The invention relates to an apparatus for controlling the operation of hydraulic motors according to the preamble of claim 1.
German Offenlegungsschrift 3,313,974 discloses an apparatus of this type, in which arrangement, if the torque demanded from the hydraulic motor changes, the eccentricity of the motor, by means of the control valve, is adjusted in such a way that, to avoid power losses, the pressure behind the flow-control valve or the pressure present at the motor is kept constant within narrow limits. By the change in eccentricity and thus in the capacity of the motor, the speed of the motor is also changed if the pressure-medium flow supplied remains the same. But in some fields of application of hydraulic motors it is desirable to keep the motor speed constant even when torque changes.
The object of the invention is to design an apparatus of the type specified at the beginning in such a way that, despite pressure optimization, the speed of the hydraulic motor can be kept constant when torque changes, in which arrangement the apparatus is to have a simple construction.
This object is achieved according to the invention by the features in the defining part of claim 1. By the eccentric adjustment being transmitted mechanically to the flow-control valve, a simple construction of the apparatus results, an appropriate design of the flow-control valve enabling the pressure-medium quantity supplied to the motor to be controlled in such a way that the speed of the motor remains constant and at the same time the pressure difference at the flow-control valve is kept constant.
Advantageous developments of the invention are specified in the description below and in the further claims.
An exemplary embodiment of the invention is described in greater detail below with reference to the drawing, in which:
FIG. 1 shows a schematic representation of a hydraulic motor having a control valve and a flow-control valve, and
FIG. 2 shows a modified embodiment.
FIG. 3 shows a rotary cam pivotally connected between the flow control valve and an axial slide.

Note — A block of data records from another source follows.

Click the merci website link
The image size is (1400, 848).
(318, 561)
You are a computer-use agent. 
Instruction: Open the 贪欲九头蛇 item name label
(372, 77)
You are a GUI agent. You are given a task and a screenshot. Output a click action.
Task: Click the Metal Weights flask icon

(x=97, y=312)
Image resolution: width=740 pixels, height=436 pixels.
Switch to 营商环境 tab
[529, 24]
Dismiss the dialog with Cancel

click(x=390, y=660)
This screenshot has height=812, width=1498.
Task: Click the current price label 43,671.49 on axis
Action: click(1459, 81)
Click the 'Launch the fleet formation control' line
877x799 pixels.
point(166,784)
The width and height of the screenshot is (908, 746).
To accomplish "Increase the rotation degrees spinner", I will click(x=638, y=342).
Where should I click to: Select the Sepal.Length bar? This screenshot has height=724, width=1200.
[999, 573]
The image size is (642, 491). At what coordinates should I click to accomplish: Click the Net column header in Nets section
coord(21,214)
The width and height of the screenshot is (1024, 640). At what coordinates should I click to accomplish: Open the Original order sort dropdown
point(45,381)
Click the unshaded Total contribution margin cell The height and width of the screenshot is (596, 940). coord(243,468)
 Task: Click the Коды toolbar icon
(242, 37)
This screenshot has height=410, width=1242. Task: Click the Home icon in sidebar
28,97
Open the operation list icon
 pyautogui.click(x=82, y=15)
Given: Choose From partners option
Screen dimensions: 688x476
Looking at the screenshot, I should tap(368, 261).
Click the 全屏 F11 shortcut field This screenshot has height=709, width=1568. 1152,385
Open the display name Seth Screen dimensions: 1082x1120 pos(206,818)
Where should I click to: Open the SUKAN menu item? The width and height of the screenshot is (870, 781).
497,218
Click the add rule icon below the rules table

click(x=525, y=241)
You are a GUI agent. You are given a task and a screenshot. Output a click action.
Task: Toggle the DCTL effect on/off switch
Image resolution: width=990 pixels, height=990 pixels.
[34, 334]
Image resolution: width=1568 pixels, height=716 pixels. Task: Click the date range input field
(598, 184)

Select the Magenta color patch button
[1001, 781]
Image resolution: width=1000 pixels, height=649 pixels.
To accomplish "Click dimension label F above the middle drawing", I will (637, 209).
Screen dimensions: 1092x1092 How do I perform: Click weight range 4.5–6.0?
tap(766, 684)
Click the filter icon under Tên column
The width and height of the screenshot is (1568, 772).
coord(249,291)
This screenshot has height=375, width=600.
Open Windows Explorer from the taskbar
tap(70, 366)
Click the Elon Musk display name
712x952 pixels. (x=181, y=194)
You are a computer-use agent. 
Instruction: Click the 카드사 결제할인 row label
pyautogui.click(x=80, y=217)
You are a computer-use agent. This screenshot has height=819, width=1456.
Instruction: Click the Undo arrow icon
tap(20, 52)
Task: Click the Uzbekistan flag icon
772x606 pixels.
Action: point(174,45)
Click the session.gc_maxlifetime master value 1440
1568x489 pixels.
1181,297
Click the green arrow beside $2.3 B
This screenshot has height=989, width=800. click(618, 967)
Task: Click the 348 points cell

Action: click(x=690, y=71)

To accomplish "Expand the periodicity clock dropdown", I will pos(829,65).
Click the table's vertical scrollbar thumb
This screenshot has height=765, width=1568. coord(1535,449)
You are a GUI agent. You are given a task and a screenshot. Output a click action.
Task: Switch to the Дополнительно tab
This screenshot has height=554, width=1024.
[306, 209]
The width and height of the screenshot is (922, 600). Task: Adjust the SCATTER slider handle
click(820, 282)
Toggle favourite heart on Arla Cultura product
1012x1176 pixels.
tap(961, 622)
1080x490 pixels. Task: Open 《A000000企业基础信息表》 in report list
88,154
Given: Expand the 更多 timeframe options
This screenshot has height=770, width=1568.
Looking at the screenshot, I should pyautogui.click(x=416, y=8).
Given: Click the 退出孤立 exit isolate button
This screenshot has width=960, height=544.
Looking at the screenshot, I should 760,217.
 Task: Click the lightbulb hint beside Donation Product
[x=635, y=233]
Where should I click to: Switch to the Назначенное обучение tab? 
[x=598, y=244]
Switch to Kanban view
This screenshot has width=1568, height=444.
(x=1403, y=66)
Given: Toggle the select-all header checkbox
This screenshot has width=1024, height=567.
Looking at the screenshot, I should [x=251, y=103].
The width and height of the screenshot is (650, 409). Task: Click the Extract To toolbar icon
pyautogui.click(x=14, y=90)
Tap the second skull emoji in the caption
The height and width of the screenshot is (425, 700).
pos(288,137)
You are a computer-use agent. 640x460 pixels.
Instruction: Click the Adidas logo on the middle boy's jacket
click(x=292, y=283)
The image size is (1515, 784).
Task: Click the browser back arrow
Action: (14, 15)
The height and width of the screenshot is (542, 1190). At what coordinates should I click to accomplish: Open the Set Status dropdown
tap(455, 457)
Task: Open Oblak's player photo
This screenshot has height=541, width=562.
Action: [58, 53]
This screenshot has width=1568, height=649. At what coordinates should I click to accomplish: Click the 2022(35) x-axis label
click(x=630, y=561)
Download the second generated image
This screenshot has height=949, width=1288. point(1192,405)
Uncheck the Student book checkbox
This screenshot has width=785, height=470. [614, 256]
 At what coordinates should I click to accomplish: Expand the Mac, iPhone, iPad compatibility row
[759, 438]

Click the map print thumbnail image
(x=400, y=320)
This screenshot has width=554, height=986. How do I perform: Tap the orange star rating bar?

FIG. 4 shows a helical gear tooth system connecting the slide and a radial control pin.
In FIG. 1, a radial piston motor (not shown) has an output shaft 1 with an offset hub 2 having an eccentric ring 3 arranged thereon. A pair of regulating pistons 4 and 4' are guided diametrically opposite one another in radial blind bores 40 and 40' formed in the hub 2. A pair of passages 5 and 5' extend through the hub and connect blind bores 40 and 40', respectively, with annular grooves 6 and 6', respectively formed in an axial bore 42. An elongated control pin 7 is guided for movement within a radial bore 44 formed in the hub 2 and has spaced apart ends 7' and 7" engaging the eccentric ring 3. A slide 10 is axially movable within bore 42 and has a helical gear tooth system 9 in mesh with a corresponding helical tooth system 8 on control pin 7 such that radial displacement of the control pin through the hub 2 is effective to axially displace slide 10 within bore 42.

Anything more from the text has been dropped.